Figure 2: The initial wavelet generated grids at four different wavelet thresholds. From top to bottom the four different wavelet thresholds are .001, .0001, .00001, and 0.
Wavelet analysis provides information on the energy present at various scales and locations throughout a computational domain. This information is precisely the information that is needed to define the appropriate grid point densities and the appropriate numerical order to resolve the physics at hand in the computationally most efficient manner. Here we apply the numerical method known as the Wavelet Optimized Finite Difference Method (WOFD) to a model problem in oceanography. WOFD is a completely dynamically adaptive numerical method which has the ability to focus on small scale physics throughout the computational domain as the scale of the physics gets smaller and is transported across the domain. In this manner, WOFD applies the computational effort where it is needed without overcomputing in the regions of the domain where the physics is somewhat smooth and perhaps more linear. The version of WOFD which is used here is such that both the spatial and temporal orders will be fixed at four.
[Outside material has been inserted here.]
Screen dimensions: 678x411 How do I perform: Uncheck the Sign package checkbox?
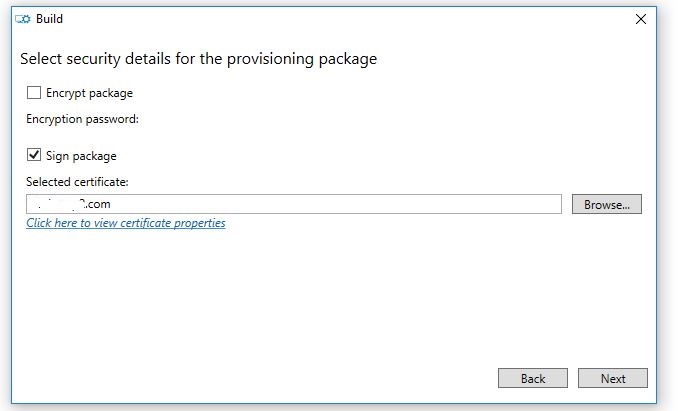click(34, 155)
In the areas of oceanography and climate modeling, order four can be considered high order and we will therefore call the method the Adaptive High Order (AHO) version of WOFD, or simply WOFD-AHO.
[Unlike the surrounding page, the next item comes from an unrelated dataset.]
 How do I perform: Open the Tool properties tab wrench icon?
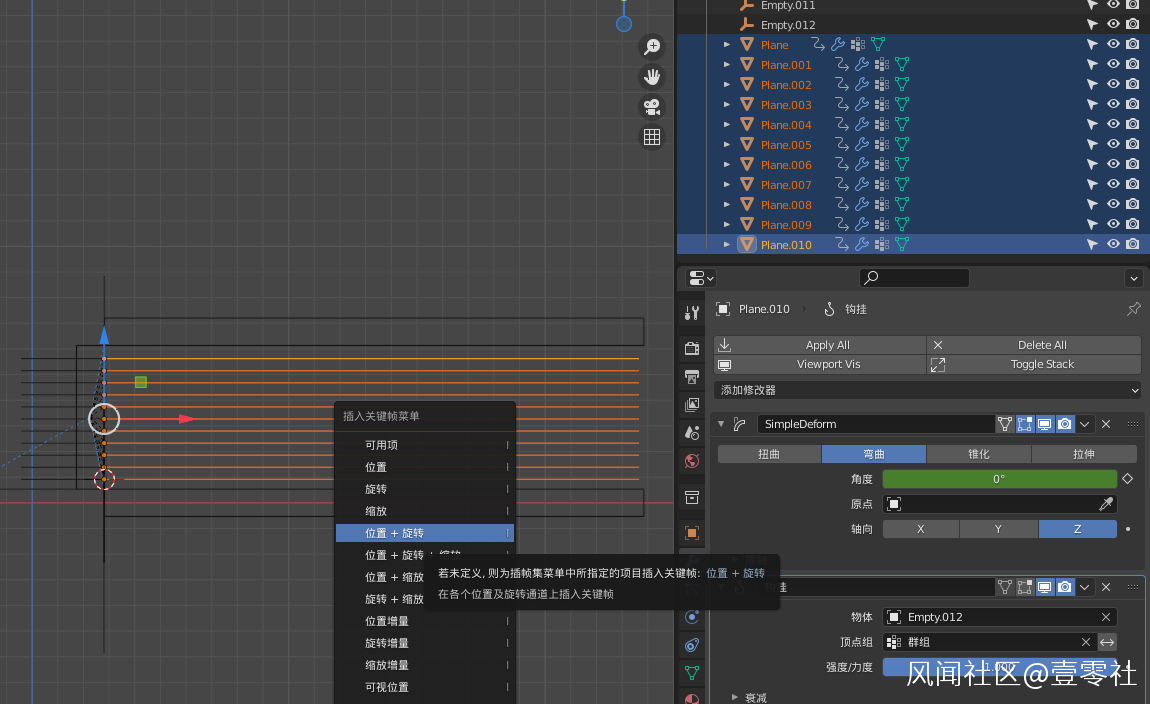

In our four figures we show the state of one flow variable in Figures (1) and (3) and the corresponding wavelet generated grids in Figures (2) and (4). Generally one can obtain a very large computational savings by using such wavelet generated grids.
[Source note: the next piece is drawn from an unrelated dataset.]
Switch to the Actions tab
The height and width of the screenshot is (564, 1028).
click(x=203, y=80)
3 A New Assimilation Technique Using Wavelet Analysis: Jameson and Waseda
Wavelet analysis provides a mechanism to detect errors throughout a computational domain. This is possible since scaling functions are constructed in order to approximate low order polynomials exactly up to a given order and wavelets can detect deviation from these low-order polynomials. This is exactly the kind of information which is needed in order to estimate computational error. We will illustrate the use of wavelet analaysis in a new technique to assimulate data into computational model. The new method is fast and efficient and we believe that it surpasses other methods of comparable computational cost.